But men have gone along with marriage. The elimination of slavery, would it be possible in a society in which large numbers of beta males had poor prospects of marriage?

Look at some martial civilzations: many have isolated men from women to keep in them in a pitch of aggression. The Brits separated the children of the eilte into special all male schools to play sports, receive corporal punishment, learn government, practice discipline, etc. This corp of men then went out and conquered the world.

When male Spartans began military training at age seven, they would enter the Agoge system. The Agoge was designed to encourage discipline and physical toughness and to emphasise the importance of the Spartan state. Boys lived in communal messes and, according to Xenophon, whose sons attended the agoge, the boys were fed "just the right amount for them never to become sluggish through being too full, while also giving them a taste of what it is not to have enough."[76] Besides physical and weapons training, boys studied reading, writing, music and dancing.

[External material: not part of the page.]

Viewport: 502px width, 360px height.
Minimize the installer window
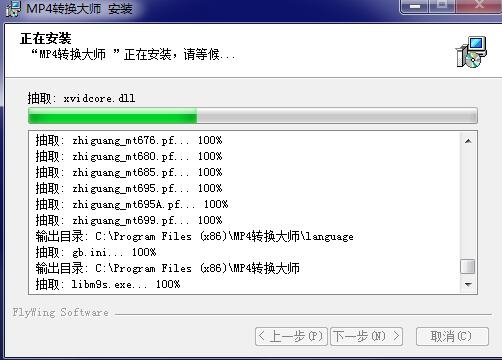click(x=415, y=6)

Special punishments were imposed if boys failed to answer questions sufficiently 'laconically' (i.e. briefly and wittily).[77]

Spartan men remained in the active reserve until age 60. Men were encouraged to marry at age 20 but could not live with their families until they left their active military service at age 30.
The essential truths that Mach describes do not resolve all of the complexities of the relationships between the sexes, but they conform to evolutionary logic.

A good looking young feminist journalist once disguised her self as an obese woman. One of the things that she learned was that men ceased to look at her a woman. There was no interest in her as a sexual being. Her normal state of existence was to be annoyed that men were checking her out. Being dismissed bothered her much more.